Reading passage →
Researchers at the University of Auckland have published a study that finds companion robots in rural schools could help children learn.
Lead author of the study, associate professor Elizabeth Broadbent of the University’s Faculty of Medical and Health Sciences, said: “To date, schools have mainly used robotic kits to teach children how to build and program robots. We were interested in how students and teachers would respond to a different kind of robot, a companion robot. Would it be seen as useful? Would it make students more interested in learning about science and maths?”
In the study 207 students and 22 teachers from pre-school to high-school in the Central Plateau and Buller regions participated in 30-minute sessions with two popular companion robots, Paro and iRobiQ
Paro is a fluffy pet-type robot that is built to resemble a baby harp seal. It can respond to touch, light, and sound with movement and seal noises. Dr Broadbent said there appeared to be no previous research on the use of Paro in schools.
iRobiQ looks more like a traditional robot and is used in early childhood education in Korea to teach English, entertain by singing and dancing, tell nursery rhymes, and deliver other educational content. It has speech and face recognition and can communicate with basic facial expressions and speech.

Explore the material →
a – Copy from the article on companion robots in rural schools, starting with "In the study" and going on through "expressions and speech.".
b – According to the article on companion robots in rural schools, what three things can Paro respond to?
c – Write the next part of the article on companion robots in rural schools, picking up after its final sentence.

(Stored records)
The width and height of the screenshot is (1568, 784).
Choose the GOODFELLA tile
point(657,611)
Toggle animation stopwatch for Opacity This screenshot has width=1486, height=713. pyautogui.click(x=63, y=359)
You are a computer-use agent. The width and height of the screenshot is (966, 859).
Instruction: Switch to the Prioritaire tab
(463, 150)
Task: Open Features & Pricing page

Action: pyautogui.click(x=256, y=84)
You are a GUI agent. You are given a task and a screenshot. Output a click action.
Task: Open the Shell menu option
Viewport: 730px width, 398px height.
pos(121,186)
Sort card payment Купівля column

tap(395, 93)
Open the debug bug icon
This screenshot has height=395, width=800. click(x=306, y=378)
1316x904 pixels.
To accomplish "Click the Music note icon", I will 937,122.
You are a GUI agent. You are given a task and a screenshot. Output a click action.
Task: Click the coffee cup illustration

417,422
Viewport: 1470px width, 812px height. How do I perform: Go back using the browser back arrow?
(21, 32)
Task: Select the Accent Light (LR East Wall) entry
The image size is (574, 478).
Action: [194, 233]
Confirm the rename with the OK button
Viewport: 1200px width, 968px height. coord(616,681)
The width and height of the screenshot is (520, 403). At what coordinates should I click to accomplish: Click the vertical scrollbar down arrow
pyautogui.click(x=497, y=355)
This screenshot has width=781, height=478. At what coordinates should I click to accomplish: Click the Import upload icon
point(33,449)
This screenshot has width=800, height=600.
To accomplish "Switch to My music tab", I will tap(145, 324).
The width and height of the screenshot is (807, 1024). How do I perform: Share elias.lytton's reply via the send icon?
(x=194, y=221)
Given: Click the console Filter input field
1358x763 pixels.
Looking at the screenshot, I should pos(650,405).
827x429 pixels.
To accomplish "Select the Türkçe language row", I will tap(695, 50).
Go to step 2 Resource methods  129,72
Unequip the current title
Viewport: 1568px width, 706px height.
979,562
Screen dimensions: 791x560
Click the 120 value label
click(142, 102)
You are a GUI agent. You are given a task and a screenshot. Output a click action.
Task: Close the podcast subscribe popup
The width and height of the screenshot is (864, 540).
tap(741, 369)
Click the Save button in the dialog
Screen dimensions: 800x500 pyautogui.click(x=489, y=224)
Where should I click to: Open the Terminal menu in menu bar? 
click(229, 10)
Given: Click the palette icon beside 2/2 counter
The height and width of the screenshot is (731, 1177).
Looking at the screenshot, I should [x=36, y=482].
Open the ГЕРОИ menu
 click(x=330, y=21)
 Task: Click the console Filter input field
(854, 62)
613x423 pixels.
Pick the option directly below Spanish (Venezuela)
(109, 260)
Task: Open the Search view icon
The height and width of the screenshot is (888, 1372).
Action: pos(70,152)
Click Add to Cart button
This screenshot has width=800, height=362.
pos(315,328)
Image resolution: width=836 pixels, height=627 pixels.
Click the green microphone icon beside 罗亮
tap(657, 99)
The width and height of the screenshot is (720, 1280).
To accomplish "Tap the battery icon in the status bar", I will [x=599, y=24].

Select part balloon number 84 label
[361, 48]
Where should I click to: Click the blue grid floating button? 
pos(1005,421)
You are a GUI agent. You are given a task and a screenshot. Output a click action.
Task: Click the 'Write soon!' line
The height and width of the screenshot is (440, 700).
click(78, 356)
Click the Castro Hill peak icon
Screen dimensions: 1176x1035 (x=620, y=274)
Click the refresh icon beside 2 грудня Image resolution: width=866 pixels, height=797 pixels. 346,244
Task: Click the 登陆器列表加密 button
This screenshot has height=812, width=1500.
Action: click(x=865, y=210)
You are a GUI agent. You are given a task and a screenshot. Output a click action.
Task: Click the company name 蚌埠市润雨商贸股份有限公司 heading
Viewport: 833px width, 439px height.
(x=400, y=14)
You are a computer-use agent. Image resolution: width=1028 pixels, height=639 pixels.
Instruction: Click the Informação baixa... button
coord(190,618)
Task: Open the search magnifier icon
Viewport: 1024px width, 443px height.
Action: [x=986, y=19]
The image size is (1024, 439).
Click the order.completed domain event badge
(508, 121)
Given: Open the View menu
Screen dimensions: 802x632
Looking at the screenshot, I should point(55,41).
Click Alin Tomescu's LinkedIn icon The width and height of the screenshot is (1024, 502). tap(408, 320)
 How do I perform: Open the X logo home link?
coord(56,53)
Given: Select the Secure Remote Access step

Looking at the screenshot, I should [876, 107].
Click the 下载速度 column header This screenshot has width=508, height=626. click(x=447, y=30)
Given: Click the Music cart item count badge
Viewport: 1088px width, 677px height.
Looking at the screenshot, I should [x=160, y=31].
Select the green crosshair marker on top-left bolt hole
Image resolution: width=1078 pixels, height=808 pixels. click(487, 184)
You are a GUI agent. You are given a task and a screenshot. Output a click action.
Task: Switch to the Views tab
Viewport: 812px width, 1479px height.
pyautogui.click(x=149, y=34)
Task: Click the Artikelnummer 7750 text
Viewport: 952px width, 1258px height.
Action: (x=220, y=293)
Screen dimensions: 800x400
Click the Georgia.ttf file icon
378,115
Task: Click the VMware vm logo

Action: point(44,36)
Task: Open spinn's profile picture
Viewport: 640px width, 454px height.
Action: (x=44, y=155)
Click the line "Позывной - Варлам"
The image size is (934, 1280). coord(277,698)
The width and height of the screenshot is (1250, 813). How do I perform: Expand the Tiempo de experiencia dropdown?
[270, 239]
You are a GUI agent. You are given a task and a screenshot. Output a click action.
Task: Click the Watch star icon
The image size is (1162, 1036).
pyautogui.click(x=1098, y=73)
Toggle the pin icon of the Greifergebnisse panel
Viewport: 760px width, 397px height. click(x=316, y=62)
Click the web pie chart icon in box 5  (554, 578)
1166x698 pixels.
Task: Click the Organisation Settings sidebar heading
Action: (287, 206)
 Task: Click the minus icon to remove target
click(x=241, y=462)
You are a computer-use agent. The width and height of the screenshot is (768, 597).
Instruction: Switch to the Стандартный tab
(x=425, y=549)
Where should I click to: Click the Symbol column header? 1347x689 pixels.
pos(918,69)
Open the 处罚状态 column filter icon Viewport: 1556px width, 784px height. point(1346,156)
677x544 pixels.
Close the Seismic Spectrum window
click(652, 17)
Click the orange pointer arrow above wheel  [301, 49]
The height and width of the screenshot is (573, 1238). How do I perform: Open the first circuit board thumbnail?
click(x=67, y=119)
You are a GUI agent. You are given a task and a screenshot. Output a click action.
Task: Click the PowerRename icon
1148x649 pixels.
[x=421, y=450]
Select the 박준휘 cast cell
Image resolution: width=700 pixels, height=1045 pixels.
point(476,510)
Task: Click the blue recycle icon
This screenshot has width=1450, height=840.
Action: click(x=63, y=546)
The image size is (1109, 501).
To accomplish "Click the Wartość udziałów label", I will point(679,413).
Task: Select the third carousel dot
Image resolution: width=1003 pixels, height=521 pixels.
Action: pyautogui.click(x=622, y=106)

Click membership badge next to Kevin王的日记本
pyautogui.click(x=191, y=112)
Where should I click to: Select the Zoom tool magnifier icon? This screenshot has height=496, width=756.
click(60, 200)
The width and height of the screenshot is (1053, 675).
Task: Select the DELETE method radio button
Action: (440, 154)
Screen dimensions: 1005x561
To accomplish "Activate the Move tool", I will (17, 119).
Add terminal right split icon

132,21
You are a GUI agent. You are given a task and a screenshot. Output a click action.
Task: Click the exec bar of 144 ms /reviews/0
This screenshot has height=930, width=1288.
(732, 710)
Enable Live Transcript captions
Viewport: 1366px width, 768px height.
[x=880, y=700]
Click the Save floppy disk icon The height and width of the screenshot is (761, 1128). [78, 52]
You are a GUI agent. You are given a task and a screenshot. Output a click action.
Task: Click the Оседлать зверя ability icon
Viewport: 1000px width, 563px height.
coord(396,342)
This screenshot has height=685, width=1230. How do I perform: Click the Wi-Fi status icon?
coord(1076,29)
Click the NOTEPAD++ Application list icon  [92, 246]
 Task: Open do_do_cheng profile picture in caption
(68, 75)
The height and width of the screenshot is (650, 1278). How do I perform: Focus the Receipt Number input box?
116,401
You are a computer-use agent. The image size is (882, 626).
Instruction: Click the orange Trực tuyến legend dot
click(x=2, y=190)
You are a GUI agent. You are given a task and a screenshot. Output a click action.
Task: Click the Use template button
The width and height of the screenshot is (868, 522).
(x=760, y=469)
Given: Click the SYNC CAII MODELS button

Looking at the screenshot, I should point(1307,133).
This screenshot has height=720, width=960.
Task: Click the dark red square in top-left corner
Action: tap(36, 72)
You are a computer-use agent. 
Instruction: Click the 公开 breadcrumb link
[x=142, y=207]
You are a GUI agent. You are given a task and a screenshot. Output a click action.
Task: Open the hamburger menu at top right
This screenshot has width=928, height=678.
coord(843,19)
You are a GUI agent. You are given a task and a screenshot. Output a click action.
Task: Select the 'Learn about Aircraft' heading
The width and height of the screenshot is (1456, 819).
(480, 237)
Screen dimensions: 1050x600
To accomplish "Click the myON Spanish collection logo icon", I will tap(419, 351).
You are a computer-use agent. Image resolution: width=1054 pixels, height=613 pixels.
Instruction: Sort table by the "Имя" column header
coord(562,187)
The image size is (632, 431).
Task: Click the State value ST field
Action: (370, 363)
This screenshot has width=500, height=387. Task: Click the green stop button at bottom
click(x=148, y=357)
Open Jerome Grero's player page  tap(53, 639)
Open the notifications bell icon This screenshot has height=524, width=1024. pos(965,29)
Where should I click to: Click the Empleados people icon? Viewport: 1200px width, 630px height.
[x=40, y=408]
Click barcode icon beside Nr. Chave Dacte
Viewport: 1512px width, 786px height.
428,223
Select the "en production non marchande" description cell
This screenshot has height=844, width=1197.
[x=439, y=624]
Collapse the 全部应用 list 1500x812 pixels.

Results in order →
a –
In the study 207 students and 22 teachers from pre-school to high-school in the Central Plateau and Buller regions participated in 30-minute sessions with two popular companion robots, Paro and iRobiQ
Paro is a fluffy pet-type robot that is built to resemble a baby harp seal. It can respond to touch, light, and sound with movement and seal noises. Dr Broadbent said there appeared to be no previous research on the use of Paro in schools.
iRobiQ looks more like a traditional robot and is used in early childhood education in Korea to teach English, entertain by singing and dancing, tell nursery rhymes, and deliver other educational content. It has speech and face recognition and can communicate with basic facial expressions and speech.

b – Touch, light, and sound

c –
The sessions started with a brief demonstration of each robot by the research assistant and then participants could use each robot for up to 10 minutes. After interacting with each robot, students and teachers were asked questions about iRobiQ and Paro.
According to the researchers “Students generally had a favourable impression of Paro and iRobiQ. Overall 84 percent of students said they would like to have Paro at school and 80 percent said they would like to have iRobiQ at school. Overall, 83 percent of students said Paro made them more interested in science and 77 percent of students said that iRobiQ did.
“Girls and boys had similar answers to most questions, but on the four questions where there was a gender difference, girls were more positive than boys.”
Ninety one percent of girls said they would like to have Paro at their compared to 78 percent of boys. Ninety percent) of girls wanted iRobiQ at their schools compared to 72 percent of boys.
Broadbent said: “Teachers also had a favourable impression of Paro and iRobiQ, with 68 percent of teachers saying they would like to have Paro at school, 22 percent were not sure, and nine percent did not know.
“Responses were similar for iRobiQ with 60 percent of teachers saying they would like to have iRobiQ at school, 20 percent were unsure and would like to see the robot improved, and 20 percent did not want iRobiQ at school.”
Broadbent concluded: “Given the prevalence of anxiety and depression in school-age children, robots may be a useful tool in school-based approaches to promote mental health. However, further research is needed to test this.”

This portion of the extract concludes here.